What you have to do: All lines below containing the string "header" are to be copied.

Input records:
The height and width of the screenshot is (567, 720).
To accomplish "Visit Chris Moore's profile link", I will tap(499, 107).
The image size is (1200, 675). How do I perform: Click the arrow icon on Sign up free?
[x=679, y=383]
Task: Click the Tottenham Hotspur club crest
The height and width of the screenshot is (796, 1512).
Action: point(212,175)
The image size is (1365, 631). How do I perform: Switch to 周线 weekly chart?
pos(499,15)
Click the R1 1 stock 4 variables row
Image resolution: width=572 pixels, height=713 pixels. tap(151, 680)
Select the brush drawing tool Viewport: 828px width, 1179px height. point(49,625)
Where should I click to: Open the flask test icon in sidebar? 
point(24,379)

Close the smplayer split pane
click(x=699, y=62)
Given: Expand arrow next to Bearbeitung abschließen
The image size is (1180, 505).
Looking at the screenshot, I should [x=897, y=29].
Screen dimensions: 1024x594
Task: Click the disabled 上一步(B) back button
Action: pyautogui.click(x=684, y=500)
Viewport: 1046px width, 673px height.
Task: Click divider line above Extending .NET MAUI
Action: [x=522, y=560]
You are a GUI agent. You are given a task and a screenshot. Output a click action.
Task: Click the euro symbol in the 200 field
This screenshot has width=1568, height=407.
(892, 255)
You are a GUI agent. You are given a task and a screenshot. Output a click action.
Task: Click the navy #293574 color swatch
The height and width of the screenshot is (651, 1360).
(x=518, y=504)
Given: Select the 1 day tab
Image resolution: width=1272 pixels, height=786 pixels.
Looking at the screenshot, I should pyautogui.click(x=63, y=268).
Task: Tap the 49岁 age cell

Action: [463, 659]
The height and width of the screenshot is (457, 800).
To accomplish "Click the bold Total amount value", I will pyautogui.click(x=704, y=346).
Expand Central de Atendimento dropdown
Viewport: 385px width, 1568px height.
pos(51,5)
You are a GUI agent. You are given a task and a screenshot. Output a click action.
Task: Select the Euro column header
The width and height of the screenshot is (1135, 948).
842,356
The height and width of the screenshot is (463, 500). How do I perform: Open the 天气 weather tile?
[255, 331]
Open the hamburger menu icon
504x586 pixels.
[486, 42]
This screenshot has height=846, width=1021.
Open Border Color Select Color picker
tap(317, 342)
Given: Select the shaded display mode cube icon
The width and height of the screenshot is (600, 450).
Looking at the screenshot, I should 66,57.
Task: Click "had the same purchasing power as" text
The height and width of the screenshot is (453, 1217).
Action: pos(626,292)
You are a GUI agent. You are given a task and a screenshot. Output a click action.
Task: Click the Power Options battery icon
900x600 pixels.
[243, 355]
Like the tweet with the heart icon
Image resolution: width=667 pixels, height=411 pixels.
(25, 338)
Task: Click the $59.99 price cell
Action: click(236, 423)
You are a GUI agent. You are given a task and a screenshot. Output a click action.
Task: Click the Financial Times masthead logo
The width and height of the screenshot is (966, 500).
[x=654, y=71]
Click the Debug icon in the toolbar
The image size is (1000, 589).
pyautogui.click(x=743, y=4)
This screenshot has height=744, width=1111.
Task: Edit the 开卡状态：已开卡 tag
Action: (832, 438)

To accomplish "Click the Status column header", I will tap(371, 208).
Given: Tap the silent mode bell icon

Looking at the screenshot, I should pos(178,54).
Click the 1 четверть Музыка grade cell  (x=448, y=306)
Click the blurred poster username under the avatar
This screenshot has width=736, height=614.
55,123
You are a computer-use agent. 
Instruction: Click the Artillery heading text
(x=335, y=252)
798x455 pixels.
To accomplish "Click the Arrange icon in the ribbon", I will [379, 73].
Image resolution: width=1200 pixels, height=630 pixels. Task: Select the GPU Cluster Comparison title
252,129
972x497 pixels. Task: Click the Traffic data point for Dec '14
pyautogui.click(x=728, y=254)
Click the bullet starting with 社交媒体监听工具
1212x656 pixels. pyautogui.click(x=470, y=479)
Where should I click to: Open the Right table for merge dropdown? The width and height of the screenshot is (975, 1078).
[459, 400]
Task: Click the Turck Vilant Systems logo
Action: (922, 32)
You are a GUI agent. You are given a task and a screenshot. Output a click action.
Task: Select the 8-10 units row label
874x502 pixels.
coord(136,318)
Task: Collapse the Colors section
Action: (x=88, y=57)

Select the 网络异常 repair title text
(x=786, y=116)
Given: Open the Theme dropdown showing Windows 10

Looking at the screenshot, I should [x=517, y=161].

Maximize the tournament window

Task solution:
Task: Select the Euro column header
To accomplish "Click the Status column header", I will tap(371, 208).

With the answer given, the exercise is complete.